Interesse da indústria A indústria têxtil também é beneficiada, avisa Araújo. ''Elas têm interesse no produto para atender consumidores que têm alergia a corantes artificiais utilizados na confecção de roupas ou outros produtos. A utilização do algodão colorido na indústria evita uso de corantes químicos para tingir os tecidos, resultando na eliminação de menor quantidade de efluentes tóxicos no meio ambiente.''
O tipo verde, segundo o pesquisador, também possibilita o marketing de um produto natural e ambientalmente correto, já que as lavouras são conduzidas de forma a afetar o menos possível o meio ambiente, evitando uso de agrotóxicos e fazendo manejo integrado de pragas através de lavouras iscas e armadilhas para insetos, adubação orgânica, inseticidas biológicos, entre outros manejos.
Demanda crescente A demanda por este tipo de produto no Brasil, de acordo com Alderi Araújo, fica entre 1% e 2%. ''Parece ser um percentual pequeno, mas se considerarmos que o consumo no País é de 900 mil toneladas de algodão em pluma, a demanda passa a ser significativa.''
Já o mercado mundial tem uma demanda de 2% a 3% com a tendência de crescimento.
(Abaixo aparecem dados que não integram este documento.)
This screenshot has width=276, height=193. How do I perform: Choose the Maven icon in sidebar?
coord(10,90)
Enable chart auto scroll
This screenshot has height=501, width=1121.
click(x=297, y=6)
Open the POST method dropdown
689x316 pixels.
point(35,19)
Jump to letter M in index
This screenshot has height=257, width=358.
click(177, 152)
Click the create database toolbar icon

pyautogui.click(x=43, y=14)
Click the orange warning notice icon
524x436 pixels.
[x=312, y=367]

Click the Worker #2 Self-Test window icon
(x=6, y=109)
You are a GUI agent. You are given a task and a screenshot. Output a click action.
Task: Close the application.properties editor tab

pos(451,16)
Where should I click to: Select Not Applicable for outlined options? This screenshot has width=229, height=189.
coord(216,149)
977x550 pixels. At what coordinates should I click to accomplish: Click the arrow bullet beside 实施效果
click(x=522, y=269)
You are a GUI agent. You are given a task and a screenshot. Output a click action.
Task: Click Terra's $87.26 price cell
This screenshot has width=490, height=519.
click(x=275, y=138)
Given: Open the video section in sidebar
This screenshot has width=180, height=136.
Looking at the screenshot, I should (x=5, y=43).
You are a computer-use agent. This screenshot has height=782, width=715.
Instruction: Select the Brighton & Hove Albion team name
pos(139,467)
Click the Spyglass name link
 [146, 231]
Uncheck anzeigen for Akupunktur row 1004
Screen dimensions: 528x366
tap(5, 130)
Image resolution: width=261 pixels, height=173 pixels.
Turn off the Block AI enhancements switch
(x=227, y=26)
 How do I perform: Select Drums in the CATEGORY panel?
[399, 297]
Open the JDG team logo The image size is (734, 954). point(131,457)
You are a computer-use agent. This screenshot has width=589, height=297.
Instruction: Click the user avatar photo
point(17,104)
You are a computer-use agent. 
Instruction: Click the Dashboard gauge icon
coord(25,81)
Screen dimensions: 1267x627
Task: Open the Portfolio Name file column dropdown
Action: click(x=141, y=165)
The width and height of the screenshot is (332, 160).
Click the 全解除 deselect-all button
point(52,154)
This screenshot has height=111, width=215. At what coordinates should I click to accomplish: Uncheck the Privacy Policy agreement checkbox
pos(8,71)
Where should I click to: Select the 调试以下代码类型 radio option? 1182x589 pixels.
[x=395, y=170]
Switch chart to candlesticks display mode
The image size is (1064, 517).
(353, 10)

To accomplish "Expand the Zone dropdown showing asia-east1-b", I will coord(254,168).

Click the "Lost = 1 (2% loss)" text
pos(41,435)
Há uma preocupação mundial em consumir não só alimentos ambientalmente corretos, mas também roupas que foram produzidas a partir de matérias-primas que não afetam o biosistema. O algodão colorido é destinado a atender este mercado.
Segundo o chefe de pesquisa da Embrapa, a variedade do algodão colorido marrom já está disponível comercialmente desde o início do ano passado. A variedade é adaptada para o clima semi-árido nordestino. Já o verde está sendo cultivado experimentalmente não só no Nordeste mas também na região de Uberlândia (MG). Ele estima que daqui dois anos a nova variedade deverá ser liberada para cultivo comercial.
A condução da lavoura com menor uso de veneno, de acordo com o pesquisador, é beneficiada pelo clima de regiões mais secas, onde há menor incidência de pragas e doenças. Para outras regiões ainda é preciso realizar mais estudos. Outra medida que os agricultores têm adotado é planejar estratégicamente a época de plantio que tem início no mês de novembro para fugir de pragas e doenças.
Como é a planta O algodão colorido, diferente do tipo que é produzido nos Cerrados (região de maior cultivo no País), é uma planta semi-perene, que só deverá ser replantada após o terceiro ano de produção. Depois de cada colheita pode-se usar os restos da lavoura como pastoreio para bovinos.